───── EXCERPTED RECORDS ─────
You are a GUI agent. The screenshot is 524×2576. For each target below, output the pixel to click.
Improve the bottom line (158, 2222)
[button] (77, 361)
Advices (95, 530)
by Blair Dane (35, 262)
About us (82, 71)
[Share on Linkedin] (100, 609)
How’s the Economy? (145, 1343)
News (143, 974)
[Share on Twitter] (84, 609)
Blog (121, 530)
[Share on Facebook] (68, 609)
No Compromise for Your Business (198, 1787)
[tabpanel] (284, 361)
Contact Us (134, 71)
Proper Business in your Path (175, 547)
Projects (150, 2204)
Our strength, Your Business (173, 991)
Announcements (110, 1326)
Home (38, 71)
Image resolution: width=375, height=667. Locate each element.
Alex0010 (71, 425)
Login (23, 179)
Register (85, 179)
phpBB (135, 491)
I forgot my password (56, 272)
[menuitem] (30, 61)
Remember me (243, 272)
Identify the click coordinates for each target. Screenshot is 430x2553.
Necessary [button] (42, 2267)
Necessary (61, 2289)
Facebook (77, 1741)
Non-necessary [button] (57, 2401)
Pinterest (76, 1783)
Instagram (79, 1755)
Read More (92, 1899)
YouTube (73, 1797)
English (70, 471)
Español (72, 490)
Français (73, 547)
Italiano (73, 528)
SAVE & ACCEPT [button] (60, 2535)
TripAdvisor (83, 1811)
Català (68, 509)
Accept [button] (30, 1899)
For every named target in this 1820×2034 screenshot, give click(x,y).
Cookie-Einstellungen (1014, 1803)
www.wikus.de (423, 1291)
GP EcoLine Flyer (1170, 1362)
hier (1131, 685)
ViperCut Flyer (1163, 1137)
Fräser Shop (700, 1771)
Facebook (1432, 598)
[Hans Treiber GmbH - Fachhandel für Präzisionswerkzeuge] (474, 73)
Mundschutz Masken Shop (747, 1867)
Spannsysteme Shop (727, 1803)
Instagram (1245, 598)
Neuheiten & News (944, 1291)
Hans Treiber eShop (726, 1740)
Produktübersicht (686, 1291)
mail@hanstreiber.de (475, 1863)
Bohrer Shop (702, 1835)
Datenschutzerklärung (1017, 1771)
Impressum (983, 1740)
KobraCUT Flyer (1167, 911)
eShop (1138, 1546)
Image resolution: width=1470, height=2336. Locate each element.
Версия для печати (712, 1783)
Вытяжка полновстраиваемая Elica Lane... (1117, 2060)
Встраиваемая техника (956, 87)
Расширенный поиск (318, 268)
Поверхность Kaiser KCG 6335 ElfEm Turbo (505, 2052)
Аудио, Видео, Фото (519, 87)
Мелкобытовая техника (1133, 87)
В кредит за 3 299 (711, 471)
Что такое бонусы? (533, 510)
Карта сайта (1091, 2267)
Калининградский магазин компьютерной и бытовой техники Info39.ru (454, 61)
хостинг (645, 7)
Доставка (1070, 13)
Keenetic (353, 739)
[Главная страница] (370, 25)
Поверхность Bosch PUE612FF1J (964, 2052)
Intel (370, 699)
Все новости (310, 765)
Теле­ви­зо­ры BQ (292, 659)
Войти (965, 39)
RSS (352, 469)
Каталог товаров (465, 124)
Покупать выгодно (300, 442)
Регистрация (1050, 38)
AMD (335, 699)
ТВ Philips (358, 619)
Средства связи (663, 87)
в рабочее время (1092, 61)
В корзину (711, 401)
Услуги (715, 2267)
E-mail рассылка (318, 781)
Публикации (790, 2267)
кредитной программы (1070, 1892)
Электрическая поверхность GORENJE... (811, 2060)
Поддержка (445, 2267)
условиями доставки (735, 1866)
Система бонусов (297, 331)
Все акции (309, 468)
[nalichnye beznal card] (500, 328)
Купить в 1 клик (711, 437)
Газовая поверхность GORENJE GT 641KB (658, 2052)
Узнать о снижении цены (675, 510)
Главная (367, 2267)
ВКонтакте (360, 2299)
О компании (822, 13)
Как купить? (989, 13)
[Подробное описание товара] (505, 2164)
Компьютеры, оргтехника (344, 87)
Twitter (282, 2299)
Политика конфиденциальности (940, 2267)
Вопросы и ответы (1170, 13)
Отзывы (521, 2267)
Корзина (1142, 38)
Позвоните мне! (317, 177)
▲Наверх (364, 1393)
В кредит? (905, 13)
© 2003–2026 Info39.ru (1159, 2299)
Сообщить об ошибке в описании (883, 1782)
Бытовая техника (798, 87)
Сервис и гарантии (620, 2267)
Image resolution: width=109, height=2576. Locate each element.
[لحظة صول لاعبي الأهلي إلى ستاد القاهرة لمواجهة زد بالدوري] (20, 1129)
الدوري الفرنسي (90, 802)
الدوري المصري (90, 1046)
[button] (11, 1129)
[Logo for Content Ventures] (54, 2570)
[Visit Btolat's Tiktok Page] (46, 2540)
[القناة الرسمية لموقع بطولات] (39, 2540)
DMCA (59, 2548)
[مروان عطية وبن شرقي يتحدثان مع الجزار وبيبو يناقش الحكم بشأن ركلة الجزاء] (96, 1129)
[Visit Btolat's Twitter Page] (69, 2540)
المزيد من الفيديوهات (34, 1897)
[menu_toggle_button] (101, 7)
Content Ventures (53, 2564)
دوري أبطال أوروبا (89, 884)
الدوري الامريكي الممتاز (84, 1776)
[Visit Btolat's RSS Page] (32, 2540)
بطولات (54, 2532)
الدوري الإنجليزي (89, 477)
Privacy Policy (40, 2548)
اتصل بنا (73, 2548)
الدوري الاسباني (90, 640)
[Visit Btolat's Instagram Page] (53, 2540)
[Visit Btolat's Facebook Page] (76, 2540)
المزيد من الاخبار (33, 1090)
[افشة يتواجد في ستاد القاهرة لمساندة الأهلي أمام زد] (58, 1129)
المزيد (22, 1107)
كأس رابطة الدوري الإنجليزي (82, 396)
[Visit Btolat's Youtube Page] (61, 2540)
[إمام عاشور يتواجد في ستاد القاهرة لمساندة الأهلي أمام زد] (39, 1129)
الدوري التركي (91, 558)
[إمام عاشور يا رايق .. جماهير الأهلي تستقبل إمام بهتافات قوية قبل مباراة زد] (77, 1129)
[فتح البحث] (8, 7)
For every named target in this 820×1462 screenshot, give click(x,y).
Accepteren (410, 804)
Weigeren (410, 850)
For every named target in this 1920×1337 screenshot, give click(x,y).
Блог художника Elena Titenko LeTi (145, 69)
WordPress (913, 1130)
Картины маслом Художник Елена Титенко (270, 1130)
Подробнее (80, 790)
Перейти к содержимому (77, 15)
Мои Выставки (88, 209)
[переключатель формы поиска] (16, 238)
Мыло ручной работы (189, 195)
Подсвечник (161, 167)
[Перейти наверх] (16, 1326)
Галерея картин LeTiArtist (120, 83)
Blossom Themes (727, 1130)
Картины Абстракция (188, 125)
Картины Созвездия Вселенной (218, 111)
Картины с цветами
─────
**WHAT YOU ARE ASKED TO DO:**
Reprint exactly the lines above that start at the one with "Register (85, 179)" and end at the one with "Neuheiten & News (944, 1291)", keeping both and adding none.

**WRITTEN SOLUTION:**
Register (85, 179)
phpBB (135, 491)
I forgot my password (56, 272)
[menuitem] (30, 61)
Remember me (243, 272)
Identify the click coordinates for each target. Screenshot is 430x2553.
Necessary [button] (42, 2267)
Necessary (61, 2289)
Facebook (77, 1741)
Non-necessary [button] (57, 2401)
Pinterest (76, 1783)
Instagram (79, 1755)
Read More (92, 1899)
YouTube (73, 1797)
English (70, 471)
Español (72, 490)
Français (73, 547)
Italiano (73, 528)
SAVE & ACCEPT [button] (60, 2535)
TripAdvisor (83, 1811)
Català (68, 509)
Accept [button] (30, 1899)
For every named target in this 1820×2034 screenshot, give click(x,y).
Cookie-Einstellungen (1014, 1803)
www.wikus.de (423, 1291)
GP EcoLine Flyer (1170, 1362)
hier (1131, 685)
ViperCut Flyer (1163, 1137)
Fräser Shop (700, 1771)
Facebook (1432, 598)
[Hans Treiber GmbH - Fachhandel für Präzisionswerkzeuge] (474, 73)
Mundschutz Masken Shop (747, 1867)
Spannsysteme Shop (727, 1803)
Instagram (1245, 598)
Neuheiten & News (944, 1291)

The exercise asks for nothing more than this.